At dinnertime, we proudly carried our culinary masterpiece to the table to smiles and applause. We said grace, and I silently added a prayer that none of us would die of food poisoning if the Pheasant en Crème turned out not to be as festive as my mother-in-law and I hoped. We began serving, passing the plates around, and then everyone prepared to begin their gourmet dining experience.

I think I was the first to take a bite. I put that first forkful in my mouth and my taste buds immediately begged for mercy. I actually believe I heard them scream at me.

thanksgiving-cooking

Spit it out, spit it out, spit it out! Now, now, now! Don’t swallow, don’t swallow, whatever the hell you do, don’t swallow!!!

Oh. My. God. This must be what poison tastes like. I peeked around the humongous centerpiece to see my mother-in-law’s expression of horror as she began turning green. She did what my taste buds were urging me to do. She grabbed her napkin and spit the noxious concoction into it. I did likewise. At almost the exact moment, we both shouted at everyone, “Don’t eat it! Don’t eat it! It’s awful!”
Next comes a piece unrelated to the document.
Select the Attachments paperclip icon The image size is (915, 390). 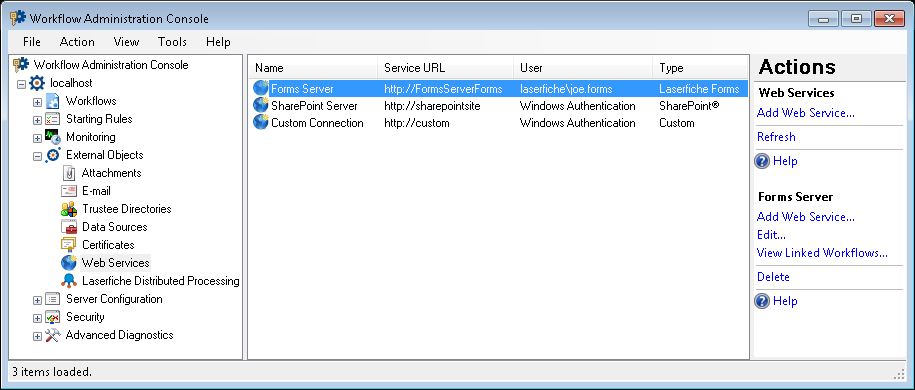pos(69,173)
We were much too kind to ourselves. Awful did not begin to cover the ground. Gosh-awful did not begin to cover the ground. Freaking Gosh-awful did not begin to cover the ground. There were no awful words in the dictionary that were awful enough to describe how awful our awful Frankensteined Pheasant en Crud dish tasted.
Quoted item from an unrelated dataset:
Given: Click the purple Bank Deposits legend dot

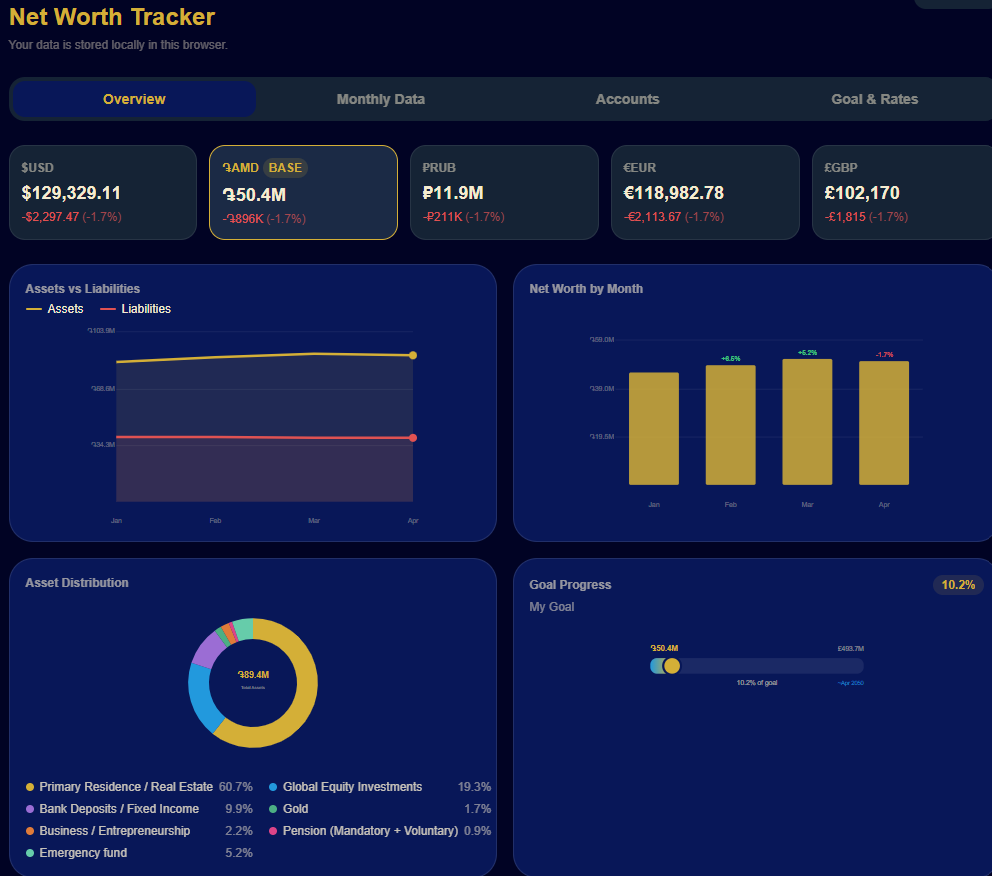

I snatched up the serving platter at once. My mother-in-law desperately started snatching dinner plates away from everyone and slapping their forks out of their hands, but not before Macho Guy and his dad decided to see what the shouting was about. They were fool enough to swallow chunks of the toxic bird and both gagged. They reached for their water glasses and drained them. My father-in-law then rubbed salt into the already gaping wound. He said, “What a waste of good pheasant.”

Humiliated beyond belief, my mother-in-law and I retreated to the kitchen in abject failure. We dumped the contents of the platter and the plates down the garbage disposal where that slop found kindred spirits.
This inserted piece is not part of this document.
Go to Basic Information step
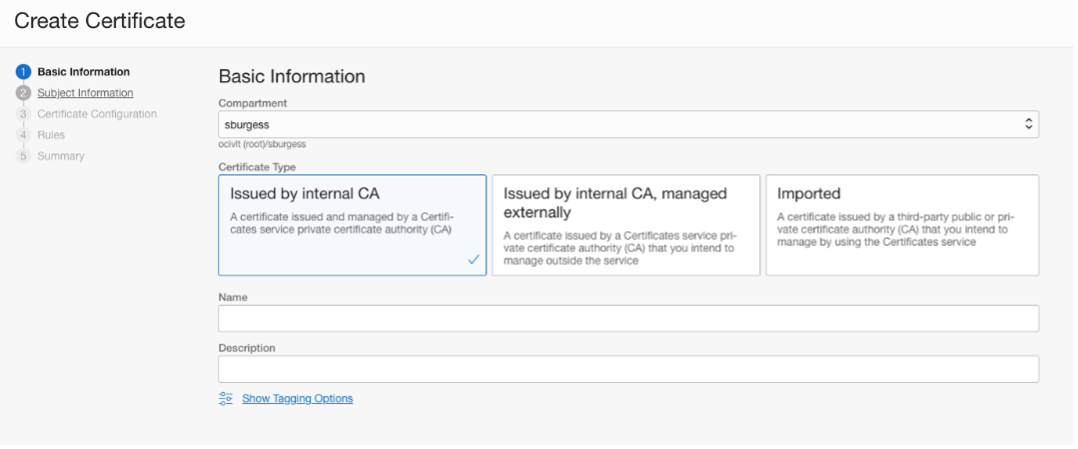Image resolution: width=1078 pixels, height=449 pixels. [84, 72]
Thankfully, we had the good old solid dependable ham. We brought it out to everyone’s vast relief, and Macho Guy sliced it and served it. Everyone tasted it. Everyone chewed it. Everyone swallowed it. No one spit it out. At last, my mother-in-law and I had something to be thankful for.

Macho Guy’s older sister and her husband had been delayed and arrived when the rest of us had just about finished eating. The others regaled them with a grossly exaggerated tale of the lethal culinary disaster my mother-in-law and I had prepared, claiming we tried to poison everyone so we could collect their life insurance benefits. Ha-Ha. Very funny.

Well, this particular brother-in-law of Macho’s was widely known for his cast iron stomach. He asked if we had any of the pheasant left. We did. There was quite a lot left in the baking pan that we hadn’t yet consigned to the garbage disposal. He said he’d like to try it. Everyone did his best to dissuade him, but he was insistent.

I brought out the baking pan containing the remains of the infamous Pheasant en Crap. Macho’s brother-in-law encouraged me to pile a huge portion on his plate, and then he dug in with gusto. The rest of us waited for the inevitable gagging and probable puking. Instead, he pronounced it delicious and asked for seconds. And thirds. We all watched dumbstruck as he chowed down. Not only did he have a cast iron stomach, he also had cast iron taste buds.

My mother-in-law and I never lived down that we prepared the most absolutely terrible, horrible, inedible, worst thanksgiving dinner ever. We heard about it every Thanksgiving thereafter, ad infinitum. We were not alone in our infamy, however. Macho’s brother-in-law never lived down that he ate that incredibly inedible bird without gagging or puking, that he enjoyed it so much that he asked for seconds and thirds, and then he lived to tell about it. Thus memorable family legends are born.

I wish you all a Thanksgiving that is happy and nothing like the disaster I just described.